Lara, selumrahnya rasa yang dimiliki setiap manusia, adalah hal yang pernah, jika bukan biasa, menghampiri.
Selayaknya nelayan-nelayan yang mendiami pulau kecil ini, lara kerap kali datang ketika baratan tiba, saat gelombang pasang silih berganti menerjang bibir pantai.
Tinggi mencekam, menghantam penuh destruksi.
Lara, satu-satunya rasa yang pulau kecil ini miliki, barangkali perlu aku tinggalkan.
Kemungkinan-kemungkinan untuk mengubah ratusan gores kenangan di setiap sudut, dalam gang-gang kecil, pada dermaga di utara, adalah hal yang fana, mustahil untuk diselesaikan.
Dan barangkali, untuk tiap-tiap rasa yang memiliki lini masa sendiri, lara, perlu untuk kusudahi.
Pergi dengan rasa sakit yang perlu ditinggalkan, membawa hati yang koyak penuh sayatan.
Meninggalkan pulau dengan pantai yang indah namun tertutup mendung harapan-harapan yang sirna.

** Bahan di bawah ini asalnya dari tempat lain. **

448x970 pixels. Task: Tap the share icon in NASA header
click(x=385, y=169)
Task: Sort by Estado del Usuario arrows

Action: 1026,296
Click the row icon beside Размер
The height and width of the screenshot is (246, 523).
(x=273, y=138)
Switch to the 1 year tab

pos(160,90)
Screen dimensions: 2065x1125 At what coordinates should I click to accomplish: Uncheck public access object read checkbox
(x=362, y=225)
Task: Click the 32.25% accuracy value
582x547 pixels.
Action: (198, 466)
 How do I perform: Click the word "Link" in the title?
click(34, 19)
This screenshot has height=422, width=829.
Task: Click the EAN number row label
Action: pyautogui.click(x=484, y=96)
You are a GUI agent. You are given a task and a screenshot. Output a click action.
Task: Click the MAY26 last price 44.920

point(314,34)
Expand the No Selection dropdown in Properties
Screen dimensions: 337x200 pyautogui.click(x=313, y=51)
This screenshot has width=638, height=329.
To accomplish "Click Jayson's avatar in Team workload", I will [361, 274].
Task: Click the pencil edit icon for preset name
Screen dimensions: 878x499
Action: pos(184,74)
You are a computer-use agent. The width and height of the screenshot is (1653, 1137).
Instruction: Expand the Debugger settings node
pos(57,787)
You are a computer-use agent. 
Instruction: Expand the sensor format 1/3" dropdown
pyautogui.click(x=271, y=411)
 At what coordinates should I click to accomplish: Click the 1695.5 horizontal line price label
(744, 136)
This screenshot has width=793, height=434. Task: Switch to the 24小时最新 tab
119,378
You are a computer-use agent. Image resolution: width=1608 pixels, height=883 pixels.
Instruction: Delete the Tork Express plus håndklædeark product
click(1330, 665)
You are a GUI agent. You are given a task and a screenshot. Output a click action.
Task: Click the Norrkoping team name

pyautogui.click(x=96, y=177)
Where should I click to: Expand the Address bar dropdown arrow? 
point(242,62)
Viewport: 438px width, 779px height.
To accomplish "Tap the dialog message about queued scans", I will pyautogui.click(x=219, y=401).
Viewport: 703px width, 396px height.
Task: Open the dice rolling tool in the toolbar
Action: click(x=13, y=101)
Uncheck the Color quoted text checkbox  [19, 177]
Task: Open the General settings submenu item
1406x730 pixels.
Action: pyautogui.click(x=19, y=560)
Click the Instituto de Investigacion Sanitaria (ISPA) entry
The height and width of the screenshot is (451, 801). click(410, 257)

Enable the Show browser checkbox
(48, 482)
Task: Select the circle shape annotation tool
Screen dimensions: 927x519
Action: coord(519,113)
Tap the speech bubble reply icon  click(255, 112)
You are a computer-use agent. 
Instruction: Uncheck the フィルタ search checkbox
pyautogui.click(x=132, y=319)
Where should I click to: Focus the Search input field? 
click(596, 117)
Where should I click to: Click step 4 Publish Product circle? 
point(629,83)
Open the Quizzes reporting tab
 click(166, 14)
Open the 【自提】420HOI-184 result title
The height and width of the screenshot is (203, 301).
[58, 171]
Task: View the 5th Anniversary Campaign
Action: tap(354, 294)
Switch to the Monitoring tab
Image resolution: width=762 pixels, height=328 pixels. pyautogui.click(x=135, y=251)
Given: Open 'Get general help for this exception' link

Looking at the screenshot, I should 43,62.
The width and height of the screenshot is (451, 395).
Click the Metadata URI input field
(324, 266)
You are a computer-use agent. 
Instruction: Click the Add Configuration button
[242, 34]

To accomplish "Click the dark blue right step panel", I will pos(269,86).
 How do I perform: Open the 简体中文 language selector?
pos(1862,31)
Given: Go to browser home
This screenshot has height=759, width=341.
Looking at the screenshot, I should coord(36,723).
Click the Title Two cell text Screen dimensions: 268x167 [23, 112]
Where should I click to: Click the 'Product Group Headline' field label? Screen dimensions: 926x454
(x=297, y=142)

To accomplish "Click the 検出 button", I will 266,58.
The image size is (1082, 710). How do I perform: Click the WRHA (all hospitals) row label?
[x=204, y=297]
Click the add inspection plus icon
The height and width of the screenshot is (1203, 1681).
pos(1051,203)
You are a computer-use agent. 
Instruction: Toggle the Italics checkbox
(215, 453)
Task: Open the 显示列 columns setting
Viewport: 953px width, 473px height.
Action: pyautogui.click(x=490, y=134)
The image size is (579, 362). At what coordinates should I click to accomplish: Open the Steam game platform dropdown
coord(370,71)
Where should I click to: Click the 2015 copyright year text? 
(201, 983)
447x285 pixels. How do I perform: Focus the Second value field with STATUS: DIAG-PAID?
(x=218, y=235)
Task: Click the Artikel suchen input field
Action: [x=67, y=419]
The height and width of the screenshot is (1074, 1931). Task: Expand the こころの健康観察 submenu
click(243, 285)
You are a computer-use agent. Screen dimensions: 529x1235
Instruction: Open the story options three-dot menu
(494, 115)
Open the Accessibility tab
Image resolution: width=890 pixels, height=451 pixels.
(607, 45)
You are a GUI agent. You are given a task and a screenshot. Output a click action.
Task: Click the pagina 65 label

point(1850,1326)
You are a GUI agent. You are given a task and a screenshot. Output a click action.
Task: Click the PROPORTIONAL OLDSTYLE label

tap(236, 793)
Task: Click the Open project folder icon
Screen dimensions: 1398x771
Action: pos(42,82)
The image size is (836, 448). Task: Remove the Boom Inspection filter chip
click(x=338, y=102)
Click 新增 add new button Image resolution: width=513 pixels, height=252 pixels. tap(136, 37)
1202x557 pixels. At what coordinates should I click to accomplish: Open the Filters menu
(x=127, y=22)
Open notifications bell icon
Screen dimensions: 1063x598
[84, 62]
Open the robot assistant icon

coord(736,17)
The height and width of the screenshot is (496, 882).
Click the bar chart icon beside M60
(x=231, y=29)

Menuju suatu desa dengan harapan-harapan baru, suka cita yang menunggu, namun tak menutup kemungkinan lara baru akan tetap menderu.
Pergi tak semudah itu.
Partikel-partikel memori yang telah lalu akan tetap mengikuti arus masa.
Usaha-usaha untuk tetap ikhlas walau kenangan tetap mengucur deras, ketika ingatan masih terus singgah pada tiap-tiap ruang dengan logika sebagai sekat pembatas.
Pergi, tak semudah itu.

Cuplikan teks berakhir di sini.